- Screenshot of IIS Manager console of Internet Information Services 8.5
- Developer: Microsoft
- Release: May 30, 1995; 31 years ago
- Stable release: 10.0 v1809 / 2 October 2018
- Written in: C++
- Operating system: Windows NT
- Available in: Same languages as Windows
- Type: Web server
- License: Part of Windows NT (same license)
- Website: www.iis.net

= Internet Information Services =

Extensible web server software by Microsoft

Internet Information Services (IIS) is an extensible web server created by Microsoft for use with the Windows NT family. IIS supports HTTP, HTTP/2, HTTP/3, HTTPS, FTP, FTPS, SMTP and NNTP. It has been an integral part of the Windows NT family since Windows NT 4.0, though it may be absent from some editions (e.g. Windows XP Home edition), and is not active by default. A dedicated suite of software called SEO Toolkit is included in the latest version of the manager.
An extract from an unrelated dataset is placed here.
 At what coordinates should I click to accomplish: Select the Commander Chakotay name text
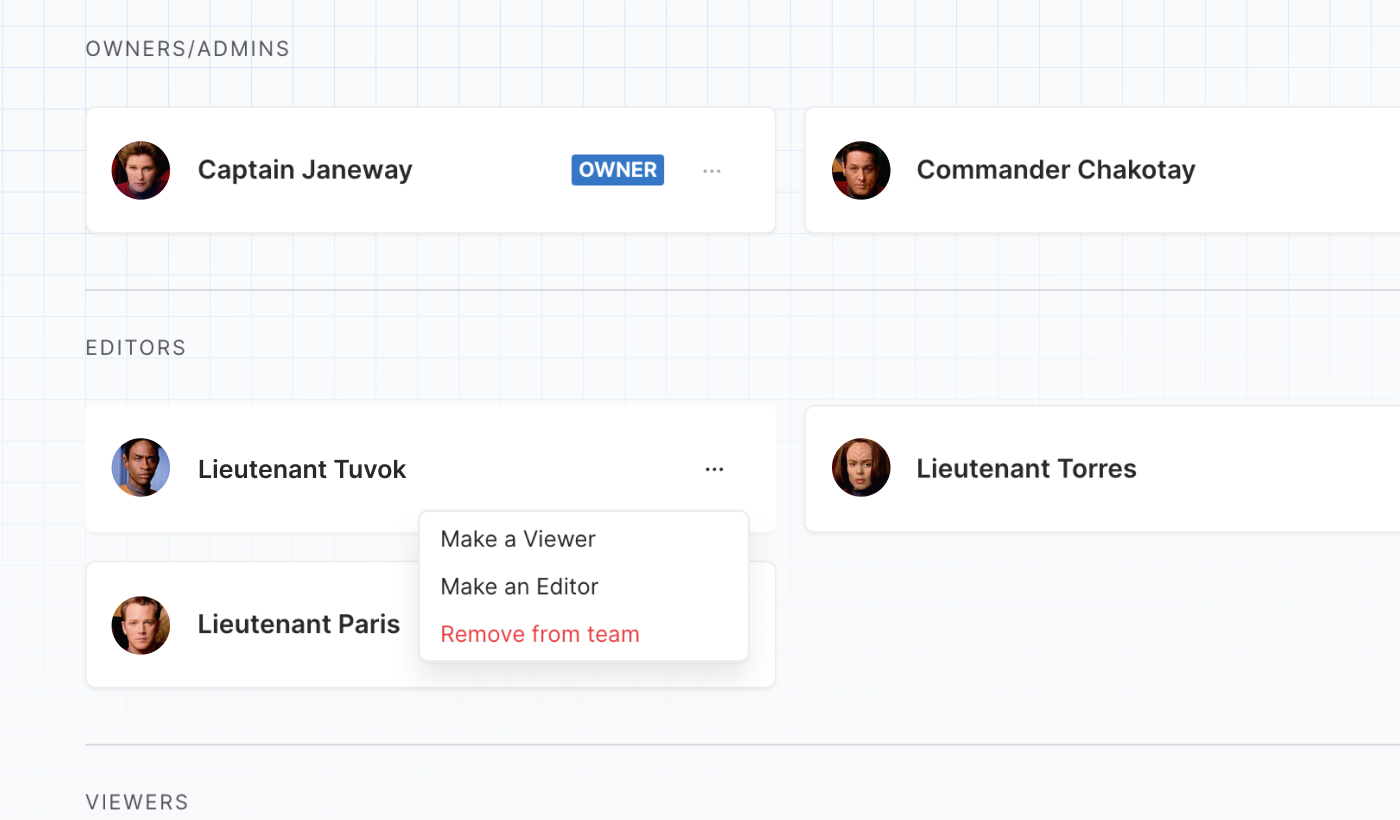(1056, 170)
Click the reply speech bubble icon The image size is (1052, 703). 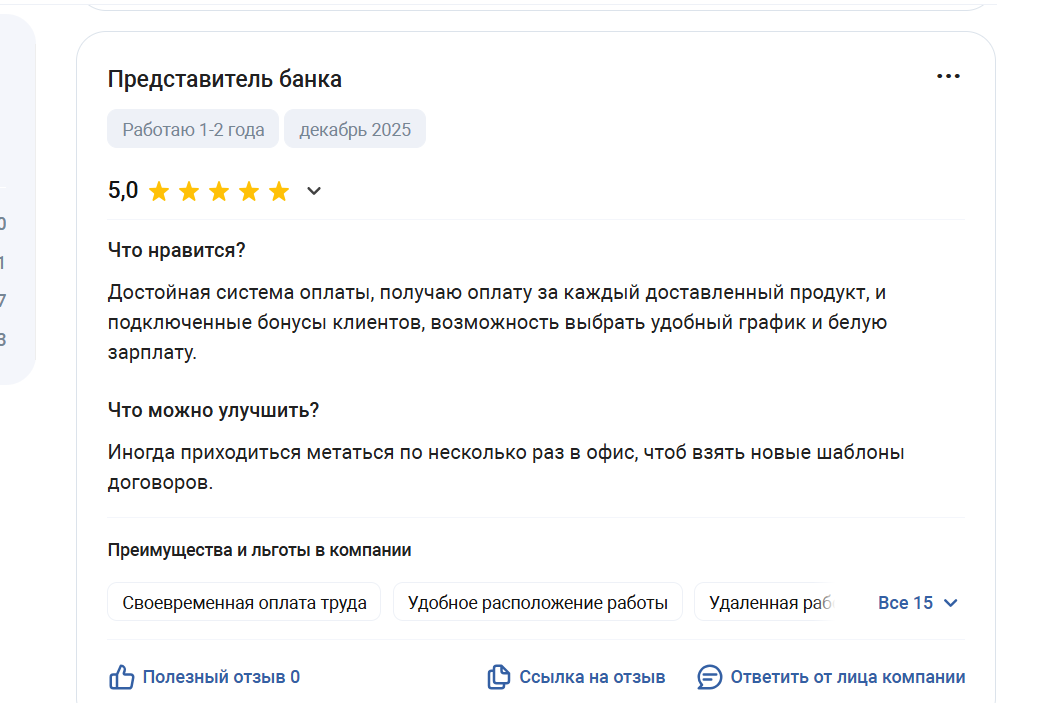coord(709,677)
This suite has several tools for SEO with features for metatag / web coding optimization, sitemaps / robots.txt configuration, website analysis, crawler setting, SSL server-side configuration and more.

== History ==
The first Microsoft web server was a research project at the European Microsoft Windows NT Academic Centre (EMWAC), part of the University of Edinburgh in Scotland, and was distributed as freeware. However, since the EMWAC server was unable to handle the volume of traffic going to Microsoft.com, Microsoft was forced to develop its own web server, IIS.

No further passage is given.